Hard money loans are pretty common these days. Although hard money lending faced a serious setback during the last housing crash and financial crisis, it has made a strong comeback ever since. The interesting thing is that most of the hard money these days goes toward real estate. There is a simple explanation we will explore in this post.
Before getting to that explanation, it is important to understand what a hard money loan is. It is a loan offered based on the value of a hard asset offered as collateral. In nearly every case, that collateral is real estate. If the value of the property being offered is enough to cover the amount being requested, approval is usually forthcoming.
Lending to Commercial Borrowers
At this point, it’s also important to know that hard money loans for real estate almost always go toward commercial transactions. In other words, hard money lenders like Salt Lake City-based Actium Partners make loans to people buying commercial properties. They do not offer residential mortgage loans. Residential mortgages are left to banks, credit unions, and private mortgage lenders.

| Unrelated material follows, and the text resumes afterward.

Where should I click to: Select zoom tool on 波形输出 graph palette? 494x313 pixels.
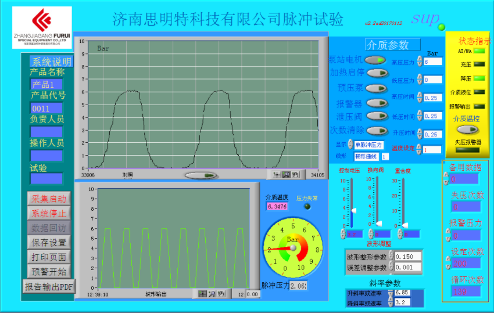click(x=212, y=294)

The types of commercial properties obtained via hard money include:
- Undeveloped land.
- Improved but undeveloped land.
- Office buildings and complexes.
- Strip malls and other retail buildings.

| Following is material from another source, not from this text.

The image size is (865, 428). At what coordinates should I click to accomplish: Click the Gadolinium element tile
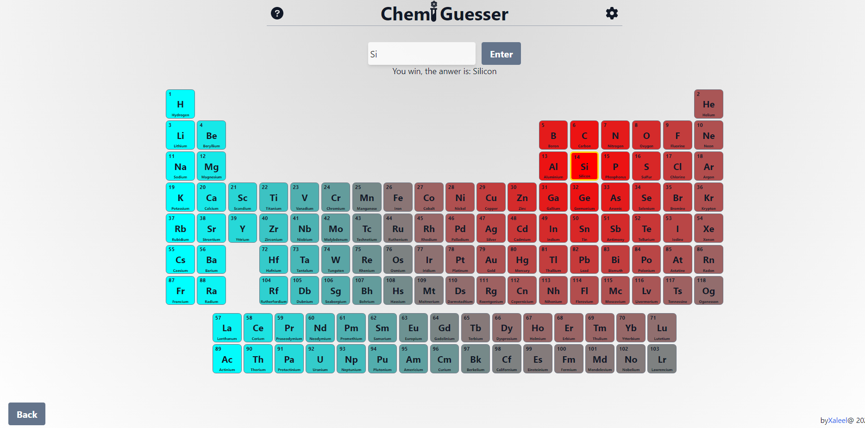click(444, 328)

- Warehouses and distribution centers.
- Industrial complexes.
- Multi-unit apartment buildings.
- Multi-family rental units.
Quite a few hard money lenders write loans to fix and flip investors. Even though such investors are purchasing and renovating residential properties, their businesses actually operate as commercial enterprises. Therefore, loaning on fix and flip projects is considered commercial lending.

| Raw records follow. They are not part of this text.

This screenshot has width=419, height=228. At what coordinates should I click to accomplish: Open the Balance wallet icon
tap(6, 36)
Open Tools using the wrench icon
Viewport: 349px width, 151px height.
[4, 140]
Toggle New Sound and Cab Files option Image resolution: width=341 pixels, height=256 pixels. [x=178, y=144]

Acquiring Property With Loans
We finally get to the part of the post that deals with why most hard money goes toward real estate. Here is the simple explanation: acquiring property with traditional bank loans is very difficult. It is difficult enough just to get a mortgage or a loan to buy commercial property for your business. But when you’re talking about obtaining commercial properties as investments, traditional lenders are reluctant to get involved.
Take Actium Partners. The previously mentioned hard money lender funds real estate acquisitions in Utah, Colorado, and Idaho. Nearly all of their clients are investors. Those investors could go to traditional financial institutions to apply for funding, but they would have a much harder time getting approval. Traditional lenders hesitate because real estate investing can be risky.
However, there is one way to get banks and credit cards involved in commercial property investments. It is illustrated by a loan Actium made some years ago. Actium funded the acquisition of a multi-unit apartment property in Utah, a property the investor’s bank didn’t want to get involved with. But once the property was acquired and began generating monthly income, the bank’s position changed. They were more than happy to write a loan so that the investor could pay off Actium. The scenario is actually a pretty common one.
It Boils Down to Risk
It really boils down to risk for traditional lenders. They need to be very careful about managing their risk, which is why they are nervous about real estate investments. There are never any guarantees in real estate, or any other kind of investment. Risk is part of the equation.
Investors prefer hard money for obtaining real estate because it is easier and faster to get. Meanwhile, hard money lenders are willing to take the risk because the reward for doing so is quite generous. It’s an arrangement that suits both parties while keeping banks in credit unions out of the equation. In the end, everyone walks away happy.